Joakim's Coling keynote included the following related heuristic:
What is a word?
- Single part-of-speech tag
- Real syntactic relation
Greg Pringle has written at length on the topic in the context of UD Japanese at http://www.cjvlang.com/Spicks/udjapanese.html . One specifically relevant part:
Linguists later fine-tuned the definition of words with further distributional criteria:
'Positional mobility (syntagmatic mobility)': the word is free to be used at different places in the sentence. For example, John will go can be transformed into Will John go?, indicating that will, John, and go are three separate words.
'Internal stability (internal immutability)': In contrast with the positional mobility that the word enjoys, morphemes within a word are fixed in order. For example, played is a stable unit that does not permit rearrangement as ed-play.
'Uninterruptability': it is not possible to insert anything between the morphemes of a word. For instance, it is not possible to insert anything between play and -ed (e.g., play-be-ed).
This is a great initiative. However, Pringle's characterisation does not quite work for syntactic words, because it seems to exclude clitics. This paper is very relevant as well: http://coltekin.net/cagri/papers/coltekin2016turcling.pdf
Thanks! @coltekin proposes the following criteria
The term inflectional group (IG) in Turkish natural language processing literature refers to a sub-word unit. [...] the unit has been a de facto standard for representing words in Turkish NLP. [...] The current paper proposes tokenizing a surface word into multiple IGs only in case one of the following is true. a. Parts of the word may have potentially conflicting inflectional features. b. Parts of the word may participate in different syntactic relations.
Clause a. only works for languages and words that inflect, but it can be generalized to postags, I think. Fusions are a case in point. Something like French "au" does not have conflicting inflectional features, because the preposition "à" does not inflect, but it has conflicting postags, ADP vs. DET.

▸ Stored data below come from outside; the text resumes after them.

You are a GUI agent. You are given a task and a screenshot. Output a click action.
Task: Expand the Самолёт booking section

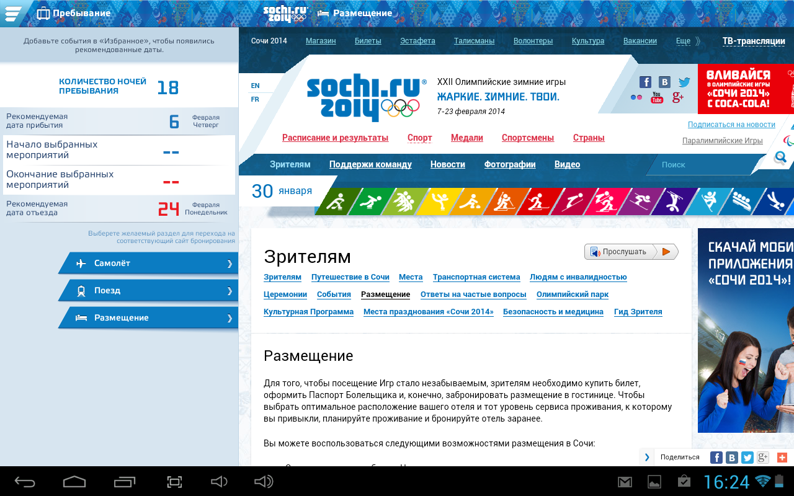pos(149,264)
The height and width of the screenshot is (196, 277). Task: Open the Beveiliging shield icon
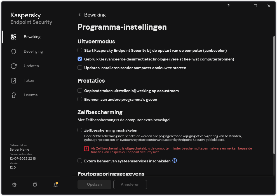click(13, 51)
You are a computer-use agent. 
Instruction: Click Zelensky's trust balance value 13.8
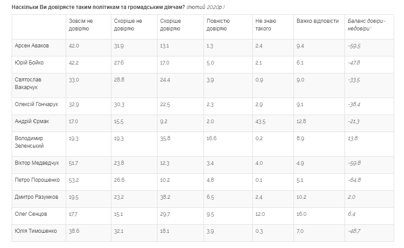[x=353, y=139]
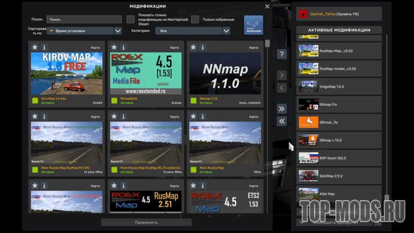Open the Steam Workshop icon

pos(253,25)
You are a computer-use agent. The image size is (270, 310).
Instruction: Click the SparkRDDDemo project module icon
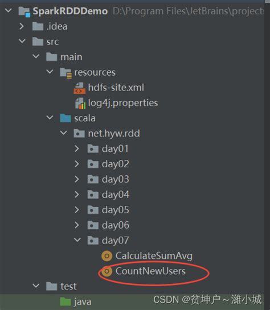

Wrt clitics, I was wondering how we would explain the difference between clitics attached to a verb (Spanish dámelo, vámonos) and morphemes that encode agreement of the verb with one or more arguments (and which could be interpreted as hidden pronouns when the respective argument does not appear as an overt nominal). Spanish vamos itself could be said to encode nosotros vamos, and head-marking languages like Basque may even encode agreement with a second and third argument, but we are quite clear about UD not analyzing these as separate words ("do not annotate things that are not there"). While I agree that we should not annotate dropped subjects (or arguments in general), I would love to hear a sound rule that says why vámonos is different.
One clear difference I can think of right now is exactly the possibility (in the agreement version) that the argument also appears as a separate word. However, I am not sure that a guideline based on this would work in languages that have clitic doubling.
I agree that the distinction between pronominal clitics and inflectional endings that mark agreement is a bit fuzzy and that the former could develop into the latter historically. For the Spanish case, I would appeal to language-internal arguments about systematicity. Subject agreement is present in all verbs in Spanish, even with a separate overt subject, but "object agreement" is not. Therefore, when a morpheme referring to the object is glued to the verb, we avoid exceptions if we separate it from its host. How does that sound?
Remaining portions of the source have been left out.